In an ideal world, you would link a cancellation to a trademark application so that the CTMO examiner (or TRAB panel, as the case may be) would note the linkage and suspend their efforts until the cancellation was decided. But we do not live in an ideal world, and the CTMO does not suspend examinations or appeals until cancellations are decided. Instead, you have to work out the timing yourself and play the odds that the non-use cancellation will be decided first.

It’s an inexact science. If you are appealing a rejection, the window to file an appeal is so short that you have little choice but to file the appeal and non-use cancellation at the same time. But if you haven’t filed an application yet, the best way to ensure that the cancellation will be decided first is to file the non-use cancellation, wait a few months, and then file an application. Don’t wait too long, though because once the trademark owner has been notified (usually within 2-3 months of filing the non-use cancellation), they might file their own (new) application. Many applicants don’t bother trying to game the system; they file a non-use cancellation and a trademark application at the same time, and if they are unlucky enough to have the application examined first, they just file an appeal, secure in the knowledge that the cancellation will definitely be decided before the appeal is.

Filing a non-use cancellation against a trademark squatter has some unique challenges. Many trademark squatters never use the mark in commerce: their sole goal is to monetize the trademark by selling it to the “real” trademark owner, or to the highest bidder on the secondary market.
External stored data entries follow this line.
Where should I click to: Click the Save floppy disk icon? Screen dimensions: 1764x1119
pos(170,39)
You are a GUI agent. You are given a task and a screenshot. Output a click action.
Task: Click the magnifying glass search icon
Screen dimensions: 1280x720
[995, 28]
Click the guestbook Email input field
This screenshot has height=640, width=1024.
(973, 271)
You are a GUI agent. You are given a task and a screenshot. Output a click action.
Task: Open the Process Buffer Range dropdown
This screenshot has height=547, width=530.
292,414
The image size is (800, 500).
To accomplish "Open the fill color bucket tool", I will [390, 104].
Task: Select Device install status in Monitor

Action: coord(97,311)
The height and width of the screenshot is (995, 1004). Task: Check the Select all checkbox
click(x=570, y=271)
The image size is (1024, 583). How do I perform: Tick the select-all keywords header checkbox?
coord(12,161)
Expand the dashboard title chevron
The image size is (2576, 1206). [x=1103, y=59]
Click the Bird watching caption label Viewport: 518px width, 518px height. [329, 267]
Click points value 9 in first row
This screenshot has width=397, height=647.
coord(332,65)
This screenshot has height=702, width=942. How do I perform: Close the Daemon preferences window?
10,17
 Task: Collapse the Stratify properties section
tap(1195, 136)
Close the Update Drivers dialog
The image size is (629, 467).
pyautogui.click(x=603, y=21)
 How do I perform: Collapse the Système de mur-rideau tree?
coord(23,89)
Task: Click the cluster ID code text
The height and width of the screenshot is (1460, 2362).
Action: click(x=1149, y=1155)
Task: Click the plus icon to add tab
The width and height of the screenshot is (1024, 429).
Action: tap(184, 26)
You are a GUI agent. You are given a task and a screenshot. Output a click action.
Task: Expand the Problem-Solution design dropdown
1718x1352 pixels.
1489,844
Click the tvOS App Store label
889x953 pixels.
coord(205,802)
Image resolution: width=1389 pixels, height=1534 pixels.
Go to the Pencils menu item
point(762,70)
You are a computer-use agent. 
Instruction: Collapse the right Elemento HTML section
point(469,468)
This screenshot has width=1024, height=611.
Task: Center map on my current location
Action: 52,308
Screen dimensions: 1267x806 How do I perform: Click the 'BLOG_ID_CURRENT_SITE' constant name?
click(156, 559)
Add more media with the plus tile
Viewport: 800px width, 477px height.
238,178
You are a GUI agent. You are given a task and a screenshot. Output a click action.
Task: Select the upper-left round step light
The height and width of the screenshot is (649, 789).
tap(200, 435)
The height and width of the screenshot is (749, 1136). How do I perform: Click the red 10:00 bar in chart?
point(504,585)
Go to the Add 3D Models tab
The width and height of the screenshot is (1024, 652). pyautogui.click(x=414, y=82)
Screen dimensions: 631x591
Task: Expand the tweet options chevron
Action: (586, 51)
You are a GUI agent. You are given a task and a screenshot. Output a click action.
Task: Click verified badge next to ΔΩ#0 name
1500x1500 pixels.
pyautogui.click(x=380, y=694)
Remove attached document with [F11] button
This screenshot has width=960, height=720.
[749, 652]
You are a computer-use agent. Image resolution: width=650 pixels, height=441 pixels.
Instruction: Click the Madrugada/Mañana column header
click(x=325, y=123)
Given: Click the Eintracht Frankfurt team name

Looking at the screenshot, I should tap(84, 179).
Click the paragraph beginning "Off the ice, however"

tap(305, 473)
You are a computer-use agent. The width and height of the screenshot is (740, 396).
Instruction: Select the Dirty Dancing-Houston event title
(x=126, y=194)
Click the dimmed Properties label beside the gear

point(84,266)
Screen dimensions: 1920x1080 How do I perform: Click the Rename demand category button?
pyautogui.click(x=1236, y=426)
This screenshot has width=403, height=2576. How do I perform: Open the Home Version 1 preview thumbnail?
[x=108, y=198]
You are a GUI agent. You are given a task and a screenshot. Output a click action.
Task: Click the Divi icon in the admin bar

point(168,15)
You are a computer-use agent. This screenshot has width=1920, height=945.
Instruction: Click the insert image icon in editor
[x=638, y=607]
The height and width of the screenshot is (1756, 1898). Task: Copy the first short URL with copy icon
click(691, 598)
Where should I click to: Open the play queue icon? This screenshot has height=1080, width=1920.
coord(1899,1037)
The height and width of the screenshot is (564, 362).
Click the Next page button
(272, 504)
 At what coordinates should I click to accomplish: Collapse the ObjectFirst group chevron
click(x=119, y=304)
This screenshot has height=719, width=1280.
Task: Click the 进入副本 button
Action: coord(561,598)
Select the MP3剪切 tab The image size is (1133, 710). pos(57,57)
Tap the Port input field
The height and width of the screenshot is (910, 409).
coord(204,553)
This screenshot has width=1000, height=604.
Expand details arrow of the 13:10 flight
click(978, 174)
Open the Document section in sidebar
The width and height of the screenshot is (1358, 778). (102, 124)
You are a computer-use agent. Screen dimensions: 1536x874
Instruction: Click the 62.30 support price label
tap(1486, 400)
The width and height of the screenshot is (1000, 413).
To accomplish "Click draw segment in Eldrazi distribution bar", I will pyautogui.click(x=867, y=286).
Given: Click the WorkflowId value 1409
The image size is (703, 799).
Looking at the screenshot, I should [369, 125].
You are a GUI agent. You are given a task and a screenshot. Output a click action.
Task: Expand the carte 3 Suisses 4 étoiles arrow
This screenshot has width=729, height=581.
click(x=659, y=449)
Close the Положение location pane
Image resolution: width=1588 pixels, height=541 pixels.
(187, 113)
A trademark squatter could take a couple actions to foreclose the possibility of a non-use cancellation. First, they might sell a few branded goods via e-commerce, thus satisfying the use in commerce requirement. The CTMO does not require much evidence to satisfy the use requirement, and they usually won’t look past the basic facts to determine whether the evidence reflects a bona fide arms-length transaction (versus a fake sale to a friend or relative). Still, it takes some effort to create and maintain this evidence, and not all trademark squatters do it.

Second, the trademark squatter could file another, identical application before the three-year term is up, thereby preserving their rights with a new application even if the first registration is cancelled. But two can play that game. The real trademark owner could also file an application before the three year term is up – and then file a non-use cancellation exactly three years after registration. Sure, the application may be initially rejected if it’s decided before the cancellation, but you can then file an appeal, and the cancellation should be complete by the time the appeal is decided. This strategy takes time to execute, and it is not without risks. (What if the trademark squatter filed a new application before you? What if the cancellation fails because the trademark squatter actually had used the mark in commerce?) But if it works, you can retrieve the mark at a much lower cost, without involving the courts, and without having to pay off a trademark squatter. Or if you don’t want to wait for the various proceedings to wrap up, you could use the pending filings as leverage to negotiate a lower price from the trademark squatter.

Yes, it would be nice if China provided recourse against trademark squatters by more straightforward means. The letter of the Trademark Law provides remedies against trademark applications filed in bad faith: trademark oppositions (for pending applications) and invalidations (for existing registrations). But in the real world, trying to take on trademark squatters head-on has a low chance of succeeding. Unless you’re willing to pay tens of thousands of dollars to retrieve “your” trademark, using the Chinese trademark system against them is usually the best hope.

Needless to say, cancelling a trademark squatter’s registration is predicated on the assumption that the squatter hasn’t used the mark in commerce. The more research you can do before filing a non-use cancellation, the better. Because if the squatter has in fact used the mark such that they can defeat a non-use cancellation, they’ll probably increase the sale price, figuring that you must really want the trademark.